[O que fazer]:
1. Reescreva o trecho do excerto que vai de "Antes de assistirmos" até "é sobre meteorologia.", pondo "Porto" no lugar de "Lisboa".
2. Segundo o excerto, em que ano foi reabilitada a escola do agrupamento Padre António Vieira?

[Excerto do texto]:
——————
Agora não somos avaliados só por nós, mas também pelo que fazemos em grupo. É bom não serem só os testes a contar. Num teste podemos estar nervosos e assim sabemos que ainda temos a possibilidade de contar com o que fazemos na sala de aula para ter uma boa nota.”

Antes de assistirmos ao cortejo dos alunos, carregamos no botão de rewind e andamos uma semana para trás. Em Lisboa, o dia está bem mais quente do que em Alcanena e quase se acredita que o verão está para ficar. Era tudo uma ilusão, mas esta história não é sobre meteorologia.

O sorriso com que Dulce Chagas nos recebe no agrupamento de escolas Padre António Vieira, em Lisboa, compete em simpatia com o de Ana Cláudia Cohen. Em menos de nada, estamos a conhecer a escola que foi reabilitada em 2011 e que viu, nessa altura, o seu tamanho aumentar. Nos corredores da escola, reina o silêncio. Dentro das salas de aulas, para a maioria dos estudantes é dia de teste, os últimos de um ano letivo que está a chegar ao final.
——————
[Dados registados]:
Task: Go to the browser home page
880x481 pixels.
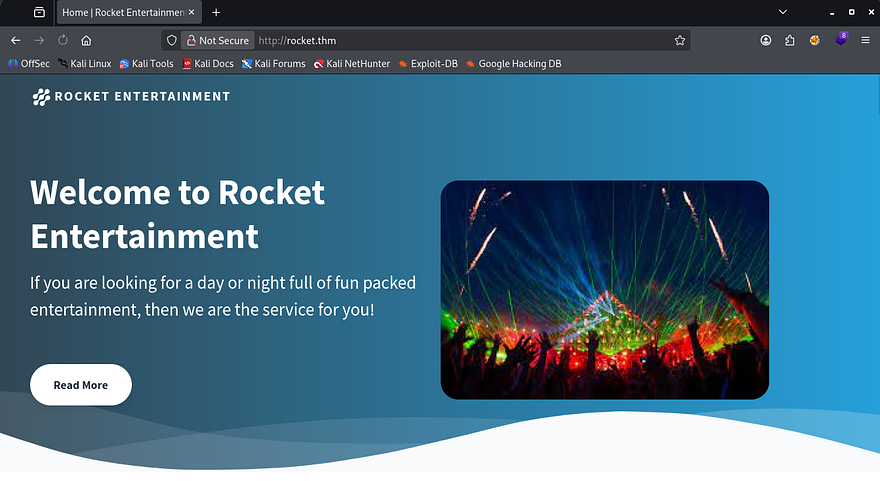Action: tap(87, 41)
——————
[Respostas]:
1.
Antes de assistirmos ao cortejo dos alunos, carregamos no botão de rewind e andamos uma semana para trás. Em Porto, o dia está bem mais quente do que em Alcanena e quase se acredita que o verão está para ficar. Era tudo uma ilusão, mas esta história não é sobre meteorologia.

2. Em 2011.